* [Exercise objective] From the line containing "سنڈے میگزین (1150, 1194)" down to the last line of the material, return those lines verbatim and only those.

START Data for review

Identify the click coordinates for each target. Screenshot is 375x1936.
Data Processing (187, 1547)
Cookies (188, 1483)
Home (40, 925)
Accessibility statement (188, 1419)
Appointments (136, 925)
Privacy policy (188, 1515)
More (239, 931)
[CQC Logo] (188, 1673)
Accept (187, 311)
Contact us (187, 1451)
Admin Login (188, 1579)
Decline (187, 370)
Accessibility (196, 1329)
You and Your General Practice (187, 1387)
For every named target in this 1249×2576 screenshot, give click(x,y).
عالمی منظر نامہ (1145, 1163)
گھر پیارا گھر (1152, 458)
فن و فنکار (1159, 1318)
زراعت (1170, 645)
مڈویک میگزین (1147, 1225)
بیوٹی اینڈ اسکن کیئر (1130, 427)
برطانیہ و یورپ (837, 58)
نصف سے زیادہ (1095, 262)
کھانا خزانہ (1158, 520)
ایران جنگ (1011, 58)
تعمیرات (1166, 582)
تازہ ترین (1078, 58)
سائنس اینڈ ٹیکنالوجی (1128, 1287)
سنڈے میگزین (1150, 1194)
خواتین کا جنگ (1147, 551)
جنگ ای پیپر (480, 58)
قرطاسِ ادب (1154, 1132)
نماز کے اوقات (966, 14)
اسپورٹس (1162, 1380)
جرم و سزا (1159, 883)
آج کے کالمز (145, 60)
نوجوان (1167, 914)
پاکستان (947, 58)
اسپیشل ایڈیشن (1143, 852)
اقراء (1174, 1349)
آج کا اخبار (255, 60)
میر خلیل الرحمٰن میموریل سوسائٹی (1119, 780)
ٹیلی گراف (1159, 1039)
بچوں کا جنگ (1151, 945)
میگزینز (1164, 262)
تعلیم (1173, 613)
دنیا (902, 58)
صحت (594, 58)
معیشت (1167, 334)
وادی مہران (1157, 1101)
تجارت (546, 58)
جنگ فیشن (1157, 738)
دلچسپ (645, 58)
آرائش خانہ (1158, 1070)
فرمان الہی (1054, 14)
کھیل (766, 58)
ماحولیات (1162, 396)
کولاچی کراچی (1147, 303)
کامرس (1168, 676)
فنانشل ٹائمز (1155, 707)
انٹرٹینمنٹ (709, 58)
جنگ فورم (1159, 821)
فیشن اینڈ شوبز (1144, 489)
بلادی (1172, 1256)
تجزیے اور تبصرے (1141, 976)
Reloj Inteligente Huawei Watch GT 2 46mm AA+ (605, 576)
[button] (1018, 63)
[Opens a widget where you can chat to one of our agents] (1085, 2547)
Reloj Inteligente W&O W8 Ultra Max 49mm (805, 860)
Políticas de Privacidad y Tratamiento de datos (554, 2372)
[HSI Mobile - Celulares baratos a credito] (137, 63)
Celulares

END Data for review

* [Reply]
سنڈے میگزین (1150, 1194)
خواتین کا جنگ (1147, 551)
جنگ ای پیپر (480, 58)
قرطاسِ ادب (1154, 1132)
نماز کے اوقات (966, 14)
اسپورٹس (1162, 1380)
جرم و سزا (1159, 883)
آج کے کالمز (145, 60)
نوجوان (1167, 914)
پاکستان (947, 58)
اسپیشل ایڈیشن (1143, 852)
اقراء (1174, 1349)
آج کا اخبار (255, 60)
میر خلیل الرحمٰن میموریل سوسائٹی (1119, 780)
ٹیلی گراف (1159, 1039)
بچوں کا جنگ (1151, 945)
میگزینز (1164, 262)
تعلیم (1173, 613)
دنیا (902, 58)
صحت (594, 58)
معیشت (1167, 334)
وادی مہران (1157, 1101)
تجارت (546, 58)
جنگ فیشن (1157, 738)
دلچسپ (645, 58)
آرائش خانہ (1158, 1070)
فرمان الہی (1054, 14)
کھیل (766, 58)
ماحولیات (1162, 396)
کولاچی کراچی (1147, 303)
کامرس (1168, 676)
فنانشل ٹائمز (1155, 707)
انٹرٹینمنٹ (709, 58)
جنگ فورم (1159, 821)
فیشن اینڈ شوبز (1144, 489)
بلادی (1172, 1256)
تجزیے اور تبصرے (1141, 976)
Reloj Inteligente Huawei Watch GT 2 46mm AA+ (605, 576)
[button] (1018, 63)
[Opens a widget where you can chat to one of our agents] (1085, 2547)
Reloj Inteligente W&O W8 Ultra Max 49mm (805, 860)
Políticas de Privacidad y Tratamiento de datos (554, 2372)
[HSI Mobile - Celulares baratos a credito] (137, 63)
Celulares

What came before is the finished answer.